## ACTIVITY
The response must consist of the lines below from the one with "Click the Dropbox icon in the sidebar" through the one with "Click the pink", exactly as they appear and with both ends kept.

____________________

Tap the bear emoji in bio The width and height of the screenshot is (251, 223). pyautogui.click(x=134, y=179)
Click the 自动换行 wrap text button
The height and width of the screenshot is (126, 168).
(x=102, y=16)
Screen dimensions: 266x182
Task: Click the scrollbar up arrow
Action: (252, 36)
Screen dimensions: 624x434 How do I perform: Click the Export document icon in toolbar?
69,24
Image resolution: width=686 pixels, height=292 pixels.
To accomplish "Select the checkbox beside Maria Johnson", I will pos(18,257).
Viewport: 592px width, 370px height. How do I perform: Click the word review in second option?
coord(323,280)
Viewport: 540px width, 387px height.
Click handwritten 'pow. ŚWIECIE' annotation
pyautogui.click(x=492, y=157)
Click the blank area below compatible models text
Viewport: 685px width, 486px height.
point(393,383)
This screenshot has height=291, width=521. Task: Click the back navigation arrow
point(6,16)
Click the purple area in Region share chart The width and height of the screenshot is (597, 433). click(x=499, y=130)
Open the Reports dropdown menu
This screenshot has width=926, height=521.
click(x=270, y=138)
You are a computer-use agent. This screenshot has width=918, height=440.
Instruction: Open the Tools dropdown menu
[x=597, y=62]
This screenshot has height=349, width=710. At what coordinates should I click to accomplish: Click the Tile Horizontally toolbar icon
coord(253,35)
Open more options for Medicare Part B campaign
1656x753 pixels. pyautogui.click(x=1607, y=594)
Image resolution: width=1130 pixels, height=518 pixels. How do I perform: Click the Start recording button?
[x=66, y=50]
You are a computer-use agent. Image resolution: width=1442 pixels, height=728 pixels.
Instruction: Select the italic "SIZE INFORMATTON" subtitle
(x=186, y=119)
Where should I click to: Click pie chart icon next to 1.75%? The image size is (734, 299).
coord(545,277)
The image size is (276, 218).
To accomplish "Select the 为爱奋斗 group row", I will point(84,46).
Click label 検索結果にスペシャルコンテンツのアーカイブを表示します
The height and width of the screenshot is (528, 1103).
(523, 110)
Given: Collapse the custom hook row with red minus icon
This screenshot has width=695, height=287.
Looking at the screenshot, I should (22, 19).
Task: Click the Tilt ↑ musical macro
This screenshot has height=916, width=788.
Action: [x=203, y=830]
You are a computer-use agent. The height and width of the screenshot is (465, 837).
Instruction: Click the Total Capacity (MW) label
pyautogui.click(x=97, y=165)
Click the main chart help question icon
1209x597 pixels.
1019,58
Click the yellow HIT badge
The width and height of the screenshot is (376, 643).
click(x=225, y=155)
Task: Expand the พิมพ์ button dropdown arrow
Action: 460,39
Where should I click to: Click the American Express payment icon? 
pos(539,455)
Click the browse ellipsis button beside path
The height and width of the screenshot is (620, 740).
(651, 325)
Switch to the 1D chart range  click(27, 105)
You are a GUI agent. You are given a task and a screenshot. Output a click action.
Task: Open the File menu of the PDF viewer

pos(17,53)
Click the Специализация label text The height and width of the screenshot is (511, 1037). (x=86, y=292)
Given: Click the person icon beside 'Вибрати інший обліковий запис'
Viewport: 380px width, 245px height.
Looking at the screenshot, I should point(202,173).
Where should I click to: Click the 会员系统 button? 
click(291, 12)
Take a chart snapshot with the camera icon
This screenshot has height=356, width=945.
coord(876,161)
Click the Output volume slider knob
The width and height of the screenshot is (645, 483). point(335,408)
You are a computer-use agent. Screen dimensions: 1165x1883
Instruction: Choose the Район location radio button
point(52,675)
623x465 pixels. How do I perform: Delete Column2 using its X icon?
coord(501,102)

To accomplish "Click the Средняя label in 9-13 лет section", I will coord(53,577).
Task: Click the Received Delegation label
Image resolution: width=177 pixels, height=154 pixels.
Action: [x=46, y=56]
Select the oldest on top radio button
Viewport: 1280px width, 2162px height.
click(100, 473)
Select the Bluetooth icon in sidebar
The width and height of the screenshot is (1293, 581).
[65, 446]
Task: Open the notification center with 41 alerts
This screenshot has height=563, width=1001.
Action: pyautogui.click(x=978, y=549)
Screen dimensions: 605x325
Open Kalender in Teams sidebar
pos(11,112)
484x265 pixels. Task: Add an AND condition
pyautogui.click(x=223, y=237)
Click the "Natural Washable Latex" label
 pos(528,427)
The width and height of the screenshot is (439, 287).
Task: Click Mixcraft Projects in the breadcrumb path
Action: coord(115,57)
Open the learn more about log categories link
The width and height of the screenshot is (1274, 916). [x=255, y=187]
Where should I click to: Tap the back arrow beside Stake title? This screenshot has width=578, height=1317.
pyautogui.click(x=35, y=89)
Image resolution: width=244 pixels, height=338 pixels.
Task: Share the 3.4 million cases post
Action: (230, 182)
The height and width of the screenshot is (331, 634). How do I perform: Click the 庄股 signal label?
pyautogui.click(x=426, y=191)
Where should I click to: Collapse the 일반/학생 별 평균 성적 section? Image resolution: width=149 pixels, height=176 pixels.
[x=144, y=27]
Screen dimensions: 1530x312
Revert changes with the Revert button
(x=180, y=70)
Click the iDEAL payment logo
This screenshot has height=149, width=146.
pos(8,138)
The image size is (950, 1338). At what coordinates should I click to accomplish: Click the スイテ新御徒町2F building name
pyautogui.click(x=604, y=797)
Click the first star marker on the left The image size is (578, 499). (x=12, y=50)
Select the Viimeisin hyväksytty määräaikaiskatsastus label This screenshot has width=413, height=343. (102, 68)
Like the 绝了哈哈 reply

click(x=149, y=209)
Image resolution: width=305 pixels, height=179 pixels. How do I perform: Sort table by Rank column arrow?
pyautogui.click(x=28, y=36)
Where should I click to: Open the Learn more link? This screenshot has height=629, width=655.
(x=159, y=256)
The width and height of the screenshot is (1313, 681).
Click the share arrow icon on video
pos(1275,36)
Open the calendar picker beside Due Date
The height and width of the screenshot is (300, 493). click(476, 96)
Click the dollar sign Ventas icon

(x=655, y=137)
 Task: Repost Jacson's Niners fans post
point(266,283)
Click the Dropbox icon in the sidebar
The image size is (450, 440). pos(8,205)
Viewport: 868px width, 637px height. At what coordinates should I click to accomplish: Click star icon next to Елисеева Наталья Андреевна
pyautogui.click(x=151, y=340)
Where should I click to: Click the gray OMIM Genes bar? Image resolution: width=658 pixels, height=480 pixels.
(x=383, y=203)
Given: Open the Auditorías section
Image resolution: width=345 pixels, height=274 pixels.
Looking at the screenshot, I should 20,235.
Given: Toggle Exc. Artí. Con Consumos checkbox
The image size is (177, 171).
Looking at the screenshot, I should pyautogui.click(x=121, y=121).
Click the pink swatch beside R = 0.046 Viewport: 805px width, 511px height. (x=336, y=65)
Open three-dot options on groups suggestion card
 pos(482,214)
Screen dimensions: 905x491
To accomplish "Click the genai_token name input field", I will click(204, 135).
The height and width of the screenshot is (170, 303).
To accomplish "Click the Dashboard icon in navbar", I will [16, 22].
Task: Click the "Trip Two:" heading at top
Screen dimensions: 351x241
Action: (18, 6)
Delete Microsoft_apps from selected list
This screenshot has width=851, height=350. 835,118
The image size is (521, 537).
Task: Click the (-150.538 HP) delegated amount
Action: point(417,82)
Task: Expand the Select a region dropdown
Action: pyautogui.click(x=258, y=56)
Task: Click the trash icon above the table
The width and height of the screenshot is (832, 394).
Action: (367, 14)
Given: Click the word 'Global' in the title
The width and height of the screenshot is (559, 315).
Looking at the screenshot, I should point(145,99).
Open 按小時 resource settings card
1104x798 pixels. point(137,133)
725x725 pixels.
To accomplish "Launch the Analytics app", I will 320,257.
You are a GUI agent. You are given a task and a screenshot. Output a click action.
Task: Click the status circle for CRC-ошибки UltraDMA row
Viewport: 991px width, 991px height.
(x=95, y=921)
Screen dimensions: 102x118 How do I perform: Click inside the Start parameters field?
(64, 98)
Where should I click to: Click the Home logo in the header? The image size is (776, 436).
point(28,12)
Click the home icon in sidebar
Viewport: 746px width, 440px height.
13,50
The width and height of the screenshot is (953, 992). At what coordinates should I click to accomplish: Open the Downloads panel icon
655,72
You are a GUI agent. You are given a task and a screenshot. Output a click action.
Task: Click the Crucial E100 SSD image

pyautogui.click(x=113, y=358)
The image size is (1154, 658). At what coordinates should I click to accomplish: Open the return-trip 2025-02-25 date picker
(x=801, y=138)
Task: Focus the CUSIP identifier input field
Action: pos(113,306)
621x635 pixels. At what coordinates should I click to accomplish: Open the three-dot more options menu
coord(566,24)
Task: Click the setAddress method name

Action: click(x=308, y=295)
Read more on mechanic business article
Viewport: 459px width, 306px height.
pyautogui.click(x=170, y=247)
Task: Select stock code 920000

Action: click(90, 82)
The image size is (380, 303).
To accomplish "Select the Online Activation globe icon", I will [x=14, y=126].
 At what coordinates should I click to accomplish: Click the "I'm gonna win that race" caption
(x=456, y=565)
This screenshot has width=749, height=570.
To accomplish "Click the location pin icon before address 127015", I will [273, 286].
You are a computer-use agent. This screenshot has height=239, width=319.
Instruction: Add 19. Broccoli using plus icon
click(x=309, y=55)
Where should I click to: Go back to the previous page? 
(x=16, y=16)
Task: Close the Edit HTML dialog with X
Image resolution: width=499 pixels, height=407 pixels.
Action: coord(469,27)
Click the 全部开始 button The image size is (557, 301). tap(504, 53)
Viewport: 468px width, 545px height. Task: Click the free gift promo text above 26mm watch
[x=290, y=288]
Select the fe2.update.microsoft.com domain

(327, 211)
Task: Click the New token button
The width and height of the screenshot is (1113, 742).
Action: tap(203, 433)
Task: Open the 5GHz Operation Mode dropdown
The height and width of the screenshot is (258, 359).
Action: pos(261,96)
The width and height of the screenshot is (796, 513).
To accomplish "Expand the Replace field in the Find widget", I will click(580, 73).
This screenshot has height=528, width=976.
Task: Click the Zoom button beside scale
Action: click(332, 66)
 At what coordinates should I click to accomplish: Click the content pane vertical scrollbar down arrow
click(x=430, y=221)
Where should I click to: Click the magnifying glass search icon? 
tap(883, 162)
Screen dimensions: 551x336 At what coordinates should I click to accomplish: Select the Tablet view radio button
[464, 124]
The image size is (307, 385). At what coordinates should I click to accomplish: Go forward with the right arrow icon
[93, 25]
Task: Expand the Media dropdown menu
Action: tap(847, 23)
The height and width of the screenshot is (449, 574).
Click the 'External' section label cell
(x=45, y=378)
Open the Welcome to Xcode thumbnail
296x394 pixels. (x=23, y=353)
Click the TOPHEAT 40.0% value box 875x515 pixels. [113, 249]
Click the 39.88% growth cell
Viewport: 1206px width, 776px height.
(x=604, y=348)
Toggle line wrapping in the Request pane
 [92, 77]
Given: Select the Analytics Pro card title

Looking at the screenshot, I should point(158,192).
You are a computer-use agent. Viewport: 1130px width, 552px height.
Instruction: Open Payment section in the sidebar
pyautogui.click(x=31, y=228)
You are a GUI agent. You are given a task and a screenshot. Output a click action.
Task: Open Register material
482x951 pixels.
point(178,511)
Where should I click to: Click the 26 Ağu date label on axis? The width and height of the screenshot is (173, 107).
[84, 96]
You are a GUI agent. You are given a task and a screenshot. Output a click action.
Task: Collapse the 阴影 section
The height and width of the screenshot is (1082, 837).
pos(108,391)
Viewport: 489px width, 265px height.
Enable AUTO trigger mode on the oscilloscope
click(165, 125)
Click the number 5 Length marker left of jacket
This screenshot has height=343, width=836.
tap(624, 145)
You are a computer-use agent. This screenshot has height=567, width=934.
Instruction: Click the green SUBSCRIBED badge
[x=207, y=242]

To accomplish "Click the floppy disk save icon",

____________________

## WRITTEN ANSWER
Click the Dropbox icon in the sidebar
The image size is (450, 440). pos(8,205)
Viewport: 868px width, 637px height. At what coordinates should I click to accomplish: Click star icon next to Елисеева Наталья Андреевна
pyautogui.click(x=151, y=340)
Where should I click to: Click the gray OMIM Genes bar? Image resolution: width=658 pixels, height=480 pixels.
(x=383, y=203)
Given: Open the Auditorías section
Image resolution: width=345 pixels, height=274 pixels.
Looking at the screenshot, I should 20,235.
Given: Toggle Exc. Artí. Con Consumos checkbox
The image size is (177, 171).
Looking at the screenshot, I should pyautogui.click(x=121, y=121).
Click the pink swatch beside R = 0.046 Viewport: 805px width, 511px height. (x=336, y=65)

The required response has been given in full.